“LAUREN,
LOOK AT IT!”
An
electric storm illuminates the black sky in incandescent bursts,
seeming to bruise it, tracing purple smudges in its wake. The
lightning tears gashes into the night, producing within me magical
fascination at first, which by fractions transforms into apocalyptic
dread. The boundary between these states is in tatters: fascination
and dread exist in eternal collaboration, hovering around entry
points into my body, which is paralysed and my eyes are flooded.
On
a train hurtling across a bridge that intersects a chasm below,
towards a city that doesn’t exist, vulnerability is ramped up. The
tin cage in which my body is held articulates the exposure to risk by
virtue of ITS vulnerability.
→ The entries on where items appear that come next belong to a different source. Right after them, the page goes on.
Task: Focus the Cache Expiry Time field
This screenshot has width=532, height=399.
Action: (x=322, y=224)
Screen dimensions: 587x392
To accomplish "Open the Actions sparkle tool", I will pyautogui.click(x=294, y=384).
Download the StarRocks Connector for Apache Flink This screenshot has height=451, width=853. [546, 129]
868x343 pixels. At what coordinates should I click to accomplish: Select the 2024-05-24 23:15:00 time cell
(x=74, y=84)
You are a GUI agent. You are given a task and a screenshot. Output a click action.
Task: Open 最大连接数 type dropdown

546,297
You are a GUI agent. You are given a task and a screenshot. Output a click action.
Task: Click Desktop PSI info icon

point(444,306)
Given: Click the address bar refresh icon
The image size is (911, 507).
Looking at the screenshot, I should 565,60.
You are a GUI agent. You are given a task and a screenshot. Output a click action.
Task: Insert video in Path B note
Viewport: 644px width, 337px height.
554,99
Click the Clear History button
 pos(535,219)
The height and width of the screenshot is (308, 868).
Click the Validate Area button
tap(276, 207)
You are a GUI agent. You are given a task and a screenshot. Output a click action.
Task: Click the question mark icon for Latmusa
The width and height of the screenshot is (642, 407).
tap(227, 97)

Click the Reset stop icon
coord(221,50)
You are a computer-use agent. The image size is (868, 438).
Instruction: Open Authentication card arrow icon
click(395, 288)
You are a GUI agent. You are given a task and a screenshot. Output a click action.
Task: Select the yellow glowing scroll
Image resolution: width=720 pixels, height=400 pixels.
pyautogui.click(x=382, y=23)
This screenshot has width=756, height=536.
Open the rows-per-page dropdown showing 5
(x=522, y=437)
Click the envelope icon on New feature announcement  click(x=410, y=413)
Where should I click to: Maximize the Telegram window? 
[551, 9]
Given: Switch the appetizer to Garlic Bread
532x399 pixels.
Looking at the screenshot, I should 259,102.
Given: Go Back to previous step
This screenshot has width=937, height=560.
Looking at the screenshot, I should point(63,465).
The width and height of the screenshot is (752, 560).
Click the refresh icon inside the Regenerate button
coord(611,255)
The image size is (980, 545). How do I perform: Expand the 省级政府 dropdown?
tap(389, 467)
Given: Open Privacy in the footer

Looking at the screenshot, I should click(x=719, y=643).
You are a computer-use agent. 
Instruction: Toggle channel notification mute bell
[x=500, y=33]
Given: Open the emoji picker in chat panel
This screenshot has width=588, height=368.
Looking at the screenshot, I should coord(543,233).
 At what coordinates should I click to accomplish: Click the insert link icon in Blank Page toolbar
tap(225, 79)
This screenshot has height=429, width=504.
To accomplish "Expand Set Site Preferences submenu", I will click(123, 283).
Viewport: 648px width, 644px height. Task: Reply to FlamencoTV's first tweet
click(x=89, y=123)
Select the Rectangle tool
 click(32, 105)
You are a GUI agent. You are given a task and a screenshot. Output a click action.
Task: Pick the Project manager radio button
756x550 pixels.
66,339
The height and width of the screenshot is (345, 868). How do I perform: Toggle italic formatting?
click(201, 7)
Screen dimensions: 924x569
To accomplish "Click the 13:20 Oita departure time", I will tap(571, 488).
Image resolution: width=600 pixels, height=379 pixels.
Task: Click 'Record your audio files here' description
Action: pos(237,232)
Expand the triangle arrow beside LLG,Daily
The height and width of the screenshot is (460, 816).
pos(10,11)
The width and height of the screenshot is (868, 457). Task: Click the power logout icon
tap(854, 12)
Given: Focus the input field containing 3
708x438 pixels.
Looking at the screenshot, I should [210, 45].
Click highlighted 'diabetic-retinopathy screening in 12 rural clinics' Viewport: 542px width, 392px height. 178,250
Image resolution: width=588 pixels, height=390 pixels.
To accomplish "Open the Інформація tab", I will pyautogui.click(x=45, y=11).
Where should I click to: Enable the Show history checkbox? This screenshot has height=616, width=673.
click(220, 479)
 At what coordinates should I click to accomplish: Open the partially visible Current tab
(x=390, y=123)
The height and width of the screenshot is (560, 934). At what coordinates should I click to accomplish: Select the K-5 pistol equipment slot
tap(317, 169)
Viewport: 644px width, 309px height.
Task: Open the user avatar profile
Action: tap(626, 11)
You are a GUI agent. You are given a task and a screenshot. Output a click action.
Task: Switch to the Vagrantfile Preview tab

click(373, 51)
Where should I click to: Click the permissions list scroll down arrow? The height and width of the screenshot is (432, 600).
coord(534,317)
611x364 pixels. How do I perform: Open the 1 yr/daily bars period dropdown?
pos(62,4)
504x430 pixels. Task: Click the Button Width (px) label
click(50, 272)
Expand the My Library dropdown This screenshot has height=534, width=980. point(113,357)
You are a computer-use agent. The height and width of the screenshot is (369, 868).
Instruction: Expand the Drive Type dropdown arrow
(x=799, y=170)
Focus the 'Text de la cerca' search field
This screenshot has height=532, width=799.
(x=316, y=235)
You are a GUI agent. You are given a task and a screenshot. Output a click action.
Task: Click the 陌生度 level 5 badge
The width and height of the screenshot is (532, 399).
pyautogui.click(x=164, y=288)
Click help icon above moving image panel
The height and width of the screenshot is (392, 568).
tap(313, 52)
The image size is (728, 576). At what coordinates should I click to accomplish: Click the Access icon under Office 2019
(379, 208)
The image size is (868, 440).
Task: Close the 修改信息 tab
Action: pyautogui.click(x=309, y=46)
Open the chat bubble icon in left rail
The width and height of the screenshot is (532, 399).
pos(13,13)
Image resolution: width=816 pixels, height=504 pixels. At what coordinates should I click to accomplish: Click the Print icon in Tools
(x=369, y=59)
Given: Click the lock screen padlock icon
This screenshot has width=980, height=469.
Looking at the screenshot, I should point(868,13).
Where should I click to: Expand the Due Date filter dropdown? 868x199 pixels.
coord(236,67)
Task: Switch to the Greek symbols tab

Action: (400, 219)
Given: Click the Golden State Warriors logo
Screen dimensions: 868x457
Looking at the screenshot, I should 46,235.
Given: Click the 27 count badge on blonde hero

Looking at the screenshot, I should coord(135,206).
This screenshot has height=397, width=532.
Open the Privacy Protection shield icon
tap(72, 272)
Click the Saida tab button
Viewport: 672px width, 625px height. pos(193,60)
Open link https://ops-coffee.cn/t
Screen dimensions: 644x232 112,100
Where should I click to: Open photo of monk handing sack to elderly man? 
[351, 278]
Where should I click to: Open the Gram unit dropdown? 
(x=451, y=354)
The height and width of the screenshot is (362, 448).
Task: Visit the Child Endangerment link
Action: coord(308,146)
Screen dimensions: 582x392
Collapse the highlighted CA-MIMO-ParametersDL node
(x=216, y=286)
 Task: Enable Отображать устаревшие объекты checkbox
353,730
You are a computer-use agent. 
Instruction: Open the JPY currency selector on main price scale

A machine magnetized by the multiple
sources of stimulation, inside and out. Electricity seeking a
passageway to multiply itself, a channel in which it’s current,
like blood coursing through a pulmonary system, links up with and
absorbs into its other/itself. The train clatters over the bridge,
its motion echoed and amplified within the carriage by the acoustic
possibilities of the limited space in which the sound careers
chaotically, reverberating violently, this violence demonstrated by
the escalating cacophony. Still traversing the narrow bridge, the
train swerves to the left and the city that doesn’t exist shifts
into view. Then lightning strikes the train and the train stops. This
seizure is unceremonious. “IS THAT IT?” We must disembark. Find
shelter for the night.
The
security system is elaborate; a cassette deck constitutes the locking
mechanism. The ‘correct’ cassette must be inserted. I select
Julian Bradley music (to which R utters, “oh, Julian…” I resist
the urge to pass comment, lapsing into a state of pure utility). The
magnetic tape is torn and I know what to do – muscle memory
articulates my hands and fingers – I place selotape across the
exposed tape and plastic receptacle inside which the tapes’ axes
are encased, thereby encasing, again, the entire unit. This is the
secret: tape up everything. Reject the possibility of reconstruction.
I live next-door with Luke Younger, I say: “You know that, right?”
Everyone passive and distant as if emptied out: slumped. I have
revealed myself to be, beneath it all, a real stranger.